特に、まだ本を自分で読めるようになったばかりの小学1、2年生の子にとってはそうです。
だから、大人が、できて当然と思っているような、「わ」と「は」の区別や、文の終わりに「。」をつける、などということが勉強のような形で教えられなければできないのです。
しかし、子供たちは、自分が文字を書けるということがうれしくてたまりません。だから、間違った書き方であっても、喜んでたくさん書こうとします。
小学2年生の時期は、この「長く書く」ことに燃える時期です。自分が作文を長く書けることがうれしいので、長さだけを目的にして書くことがあるのです。
しかし、やがて、小学3、4年生になり、文章を書く力がついてくると、長く書くことに対する情熱は自然に冷めてきます。
そして、その長さの代わりに出てくるのが、面白く書くという目標です。
この時期の子供たちは、面白いことが大好きです。いろいろな場面で笑って過ごしたい時期なのです。
そこで、作文にも、面白い場面、面白い出来事を書こうとします。それは、特に身近な大人である、学校の先生やお父さんやお母さんのドジな場面などです。
出来事の面白さを書くことに燃えるというのが、文章力がついてきた小学3、4年生の作文の主な関心事になるのです。

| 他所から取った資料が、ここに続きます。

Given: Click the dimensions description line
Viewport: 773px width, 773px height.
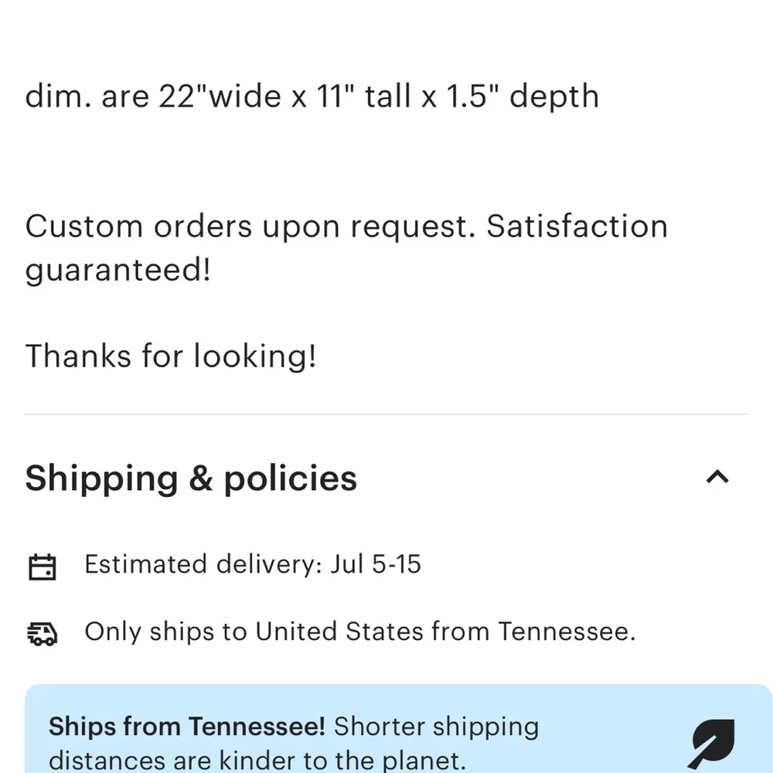Looking at the screenshot, I should pos(312,96).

小学5、6年生になると、面白いことを書きたいという気持ちは変わりませんが、そこに考える力が加わってきます。
特に、読む文章が難しいものになってくると、自分でも自然にそういう文章に出てくる言葉を使って作文を書こうとするようになります。
今の中学入試問題の国語は、小学5、6年生が到底普通の生活の中では読まないであろうような文章が多数掲載されています。
物語文であれば屈折した心理の動き、説明文であれば言語や人生や文化や学問のような抽象的なテーマが盛り込まれた文章です。

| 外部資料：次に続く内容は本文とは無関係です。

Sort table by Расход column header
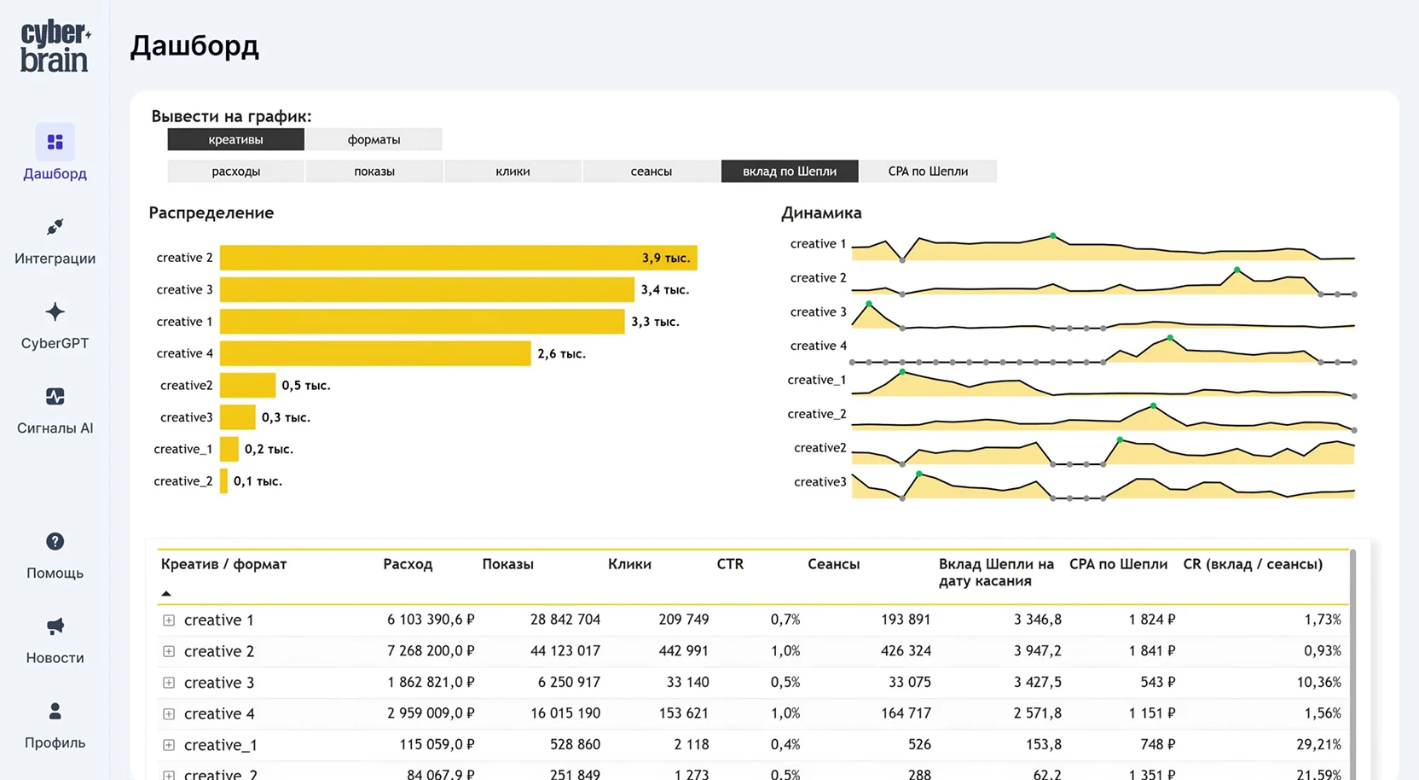Screen dimensions: 1419x780 [408, 564]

この段階になると、作文力の差がはっきり出てきます。身近なテーマでは、どの子も上手に書けますが、考えるテーマになると、使える語彙の量がまず差になり、その語彙を使ってどう考えを組み立てるかということがまた大きな差になって現れてくるのです。
この考える作文が、このあと、中学生、高校生と続きます。
高校生になると、考えるテーマ自体に社会的な広がりが出てくるので、世の中の動きに対する知識の裏付けも必要になります。書くための材料も必要になってくるのです。
小学校のとき、楽しく作文を書き、それなりに上手に書けていた生徒が、中学生になったころからだんだん書けなくなるのは、この材料不足が主な原因です。
材料は、読書によって供給されます。本を読んでいる子は、語彙も、表現も、知識の材料も、読書から入ってくるので、作文を書くときも文章がスムーズに出てきます。だから、楽に書き出すことができます。
書き出す段階で苦労しているのは、本を読んでいない子と言ってもいいと思います。
今の中学生、高校生は、一般に本をあまり読みません。
理由を聞くと、勉強が忙しいから本を読んでいる暇がない、ということをよく言います。
しかし、本当の理由は、小学生の間に本を読む習慣を確実につけていなかったために、本を読む楽しさが身についていないのです。
本の好きな子は、受験勉強の真っ只中でも、息抜きのために本を読みます。将来、学力が伸びるのはこういう生徒なのです。
今、小4の娘が学校で、よく百マス作文に取り組んでいます。初めは長く書かない作文にかなり戸惑っていましたが、ここでいうなら、長く書くことが面白い時期を卒業し、面白く書こうとする時期に入っているのだなあと思います。
詰め込み型で語彙を覚えていくよりも、読書で身につけた語彙を上手に使えることが、後々の「考える力」につながっていくのだなと思いました。